The Cluster Toolkit empowers users to focus on their workloads by streamlining cluster setup and deployment, leveraging Google Cloud’s best practices, and offering flexibility for diverse computing tasks. Key benefits include:
-
Easy deployment and management of clusters: The Toolkit simplifies the process of setting up and maintaining clusters, allowing users to focus on their workloads rather than infrastructure management.

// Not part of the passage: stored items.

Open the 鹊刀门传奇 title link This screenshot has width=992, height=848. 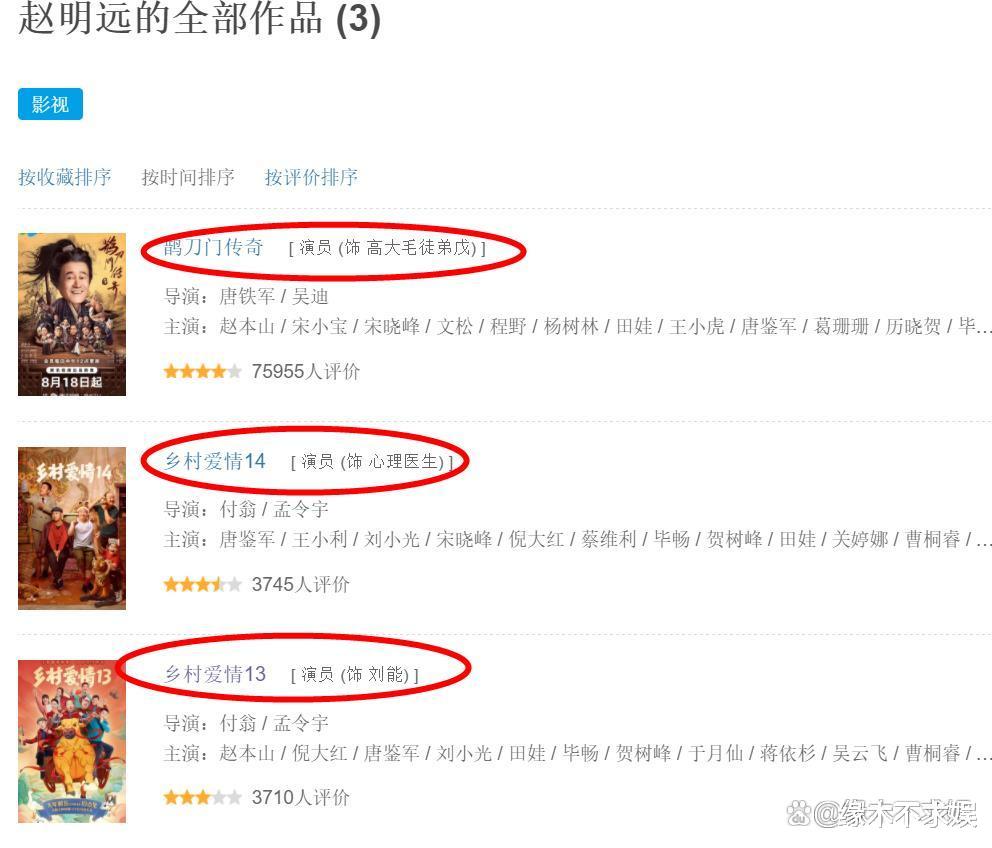213,247

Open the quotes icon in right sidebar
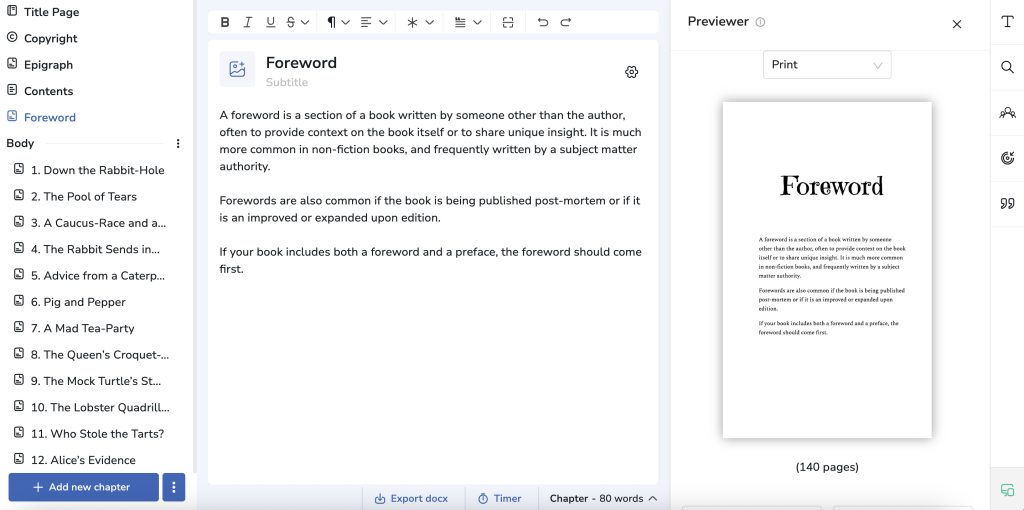pyautogui.click(x=1007, y=204)
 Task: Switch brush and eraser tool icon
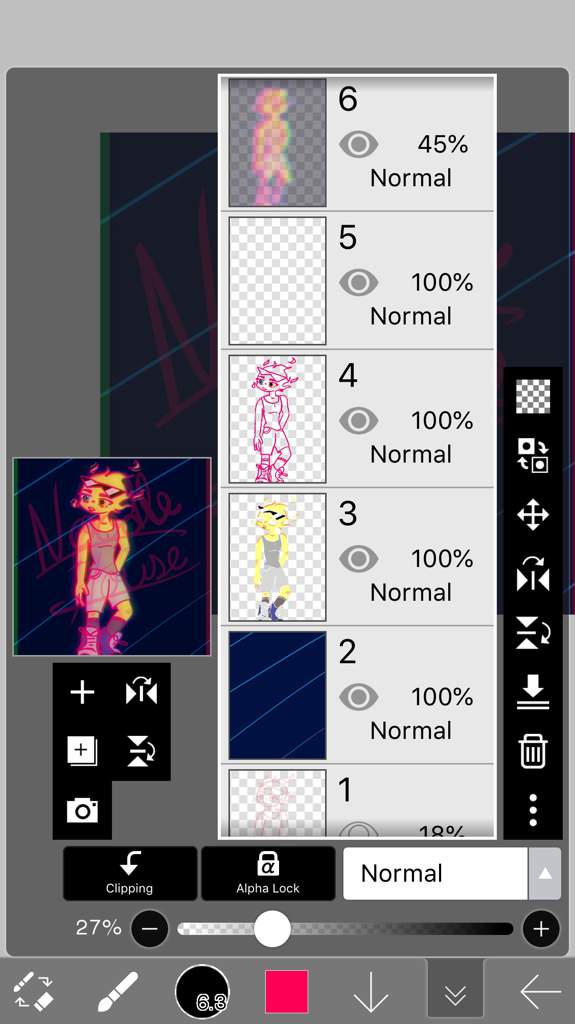pos(33,992)
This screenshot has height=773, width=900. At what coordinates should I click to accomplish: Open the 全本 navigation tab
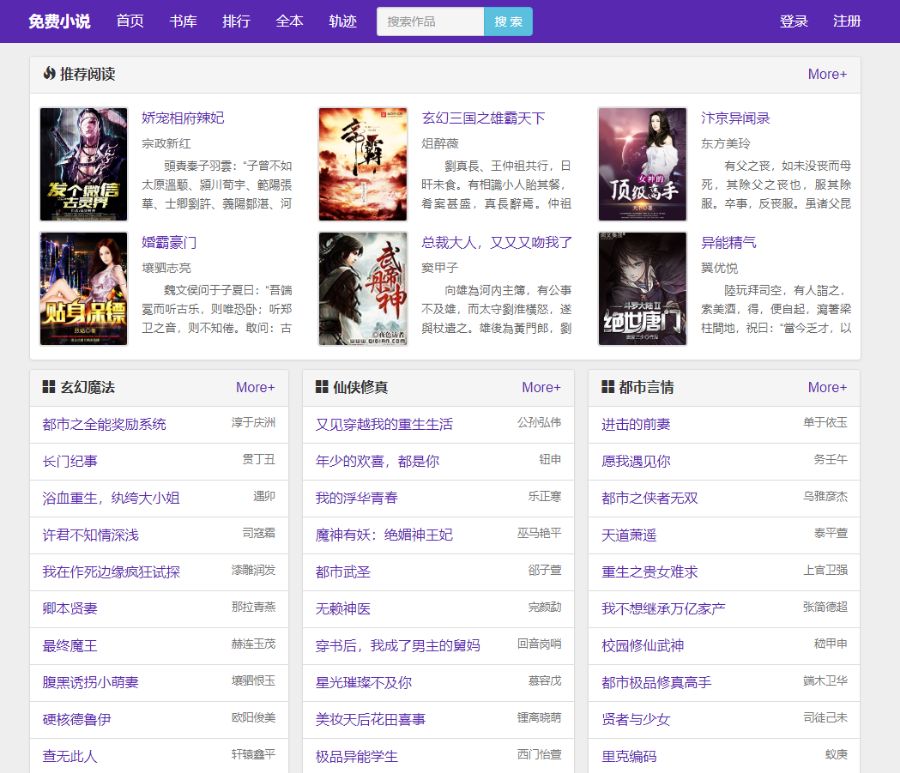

The Toolkit supports multiple schedulers including Slurm, GKE, and Batch.
-
Quickstart options for HPC and AI/ML workloads: The Toolkit has a library of pre-built blueprints and modules that let users begin running their workloads quickly, accelerating time-to-value.
-
Integration of Google Cloud best practices: The aforementioned blueprints and modules incorporate Google Cloud’s recommended configurations, ensuring that clusters are set up for optimal performance and efficiency.
-
Regular updates and new features: The Toolkit is actively maintained and updated with new features and improvements, providing users with ongoing support and enhancements.
-
Open-source accessibility: The Toolkit is open-source, allowing users to customize and extend its capabilities to meet their specific needs.
What’s new in Cluster Toolkit
In addition to a new name, Cluster Toolkit has several new features for HPC and AI/ML workloads:
-
A3 Mega Blueprint: This blueprint makes it easy to deploy a cluster of A3 Mega VMs ready for training large language models (LLMs) and other AI/ML workloads. Earlier in the year, we also launched the A3 Blueprint.
-
HPC VM Image: This VM Image is pre-installed with popular HPC tools and libraries, ensuring you can begin running your HPC workloads quickly with assured performance.
-
Note that we have released the final CentOS 7 version of the HPC VM Image. CentOS reached end-of-life on June 30, 2024, meaning that it will no longer receive security updates. Going forward, we strongly recommend moving to Rocky 8 and will be releasing regular Rocky 8 versions of the HPC VM Image.
-
We are releasing the ability to disable automatic updates in the HPC VM Image. Automatic updates can disrupt the performance of HPC applications, so we’re giving you the option to turn them off via metadata.
-
Slurm-gcp v6: The latest version of the Slurm-gcp solution, which provides a seamless experience for running Slurm workloads on Google Cloud, is now GA.
Guidelines for existing Toolkit customers
We’ve renamed our GitHub repo to “Cluster Toolkit” and some commands (e.g., ghpc is now gcluster). Existing Git operations and commands will still work, but we strongly recommend updating local clones and command names to avoid confusion.
How to get started
To get started with the Cluster Toolkit, select one of our easy-to-use HPC and AI/ML blueprints, available through our GitHub repo, and use it to set up a cluster. We also offer a variety of resources to help you get started, including documentation, quickstarts, and videos.